TASK TO CARRY OUT —
Set out word for word the line that contains "Where should I" and each line after it, through the end of the data below, but exclude the pictures.

EXTRACTED ENTRIES —
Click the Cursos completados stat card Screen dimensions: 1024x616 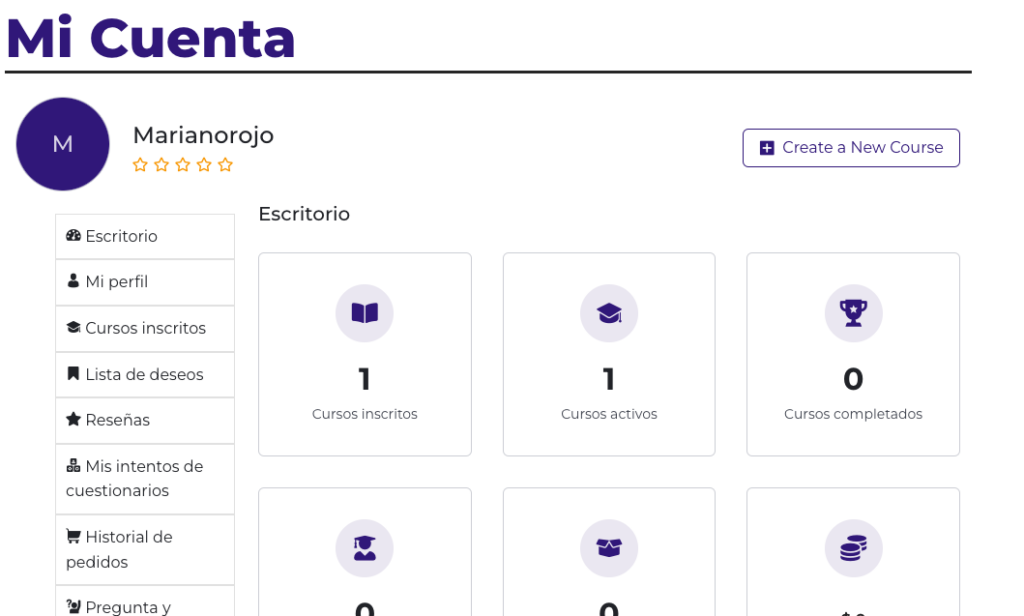(853, 354)
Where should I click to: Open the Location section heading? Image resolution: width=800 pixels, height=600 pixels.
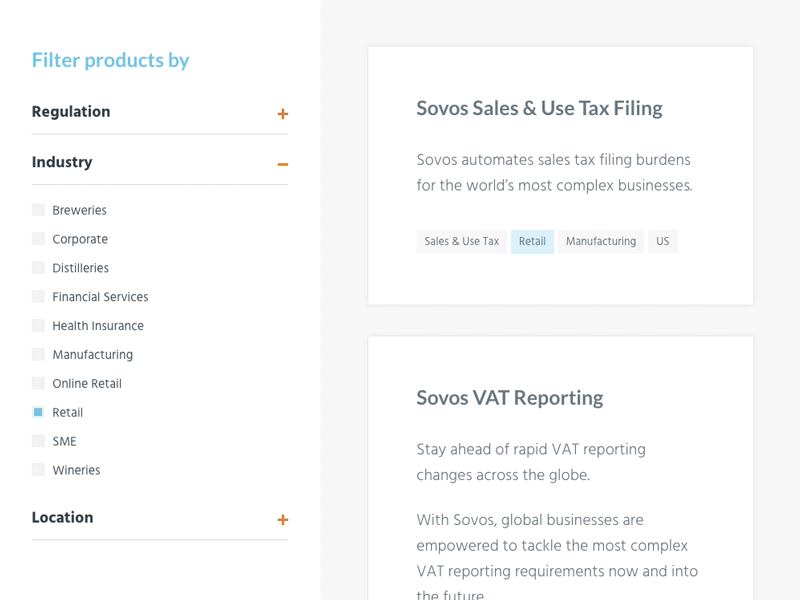(62, 518)
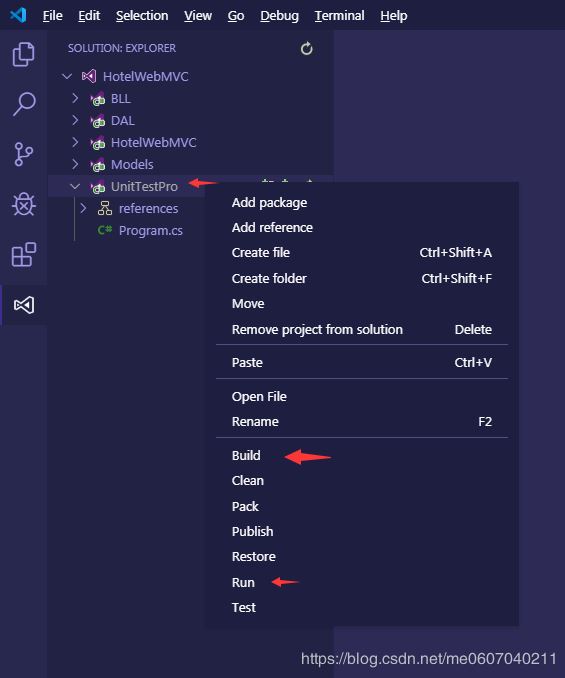Open the Extensions blocks icon

coord(23,255)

RESULT OF THE EXERCISE —
Where should I click to: Open the Location section heading? Image resolution: width=800 pixels, height=600 pixels.
(62, 518)
Open the Extensions blocks icon

coord(23,255)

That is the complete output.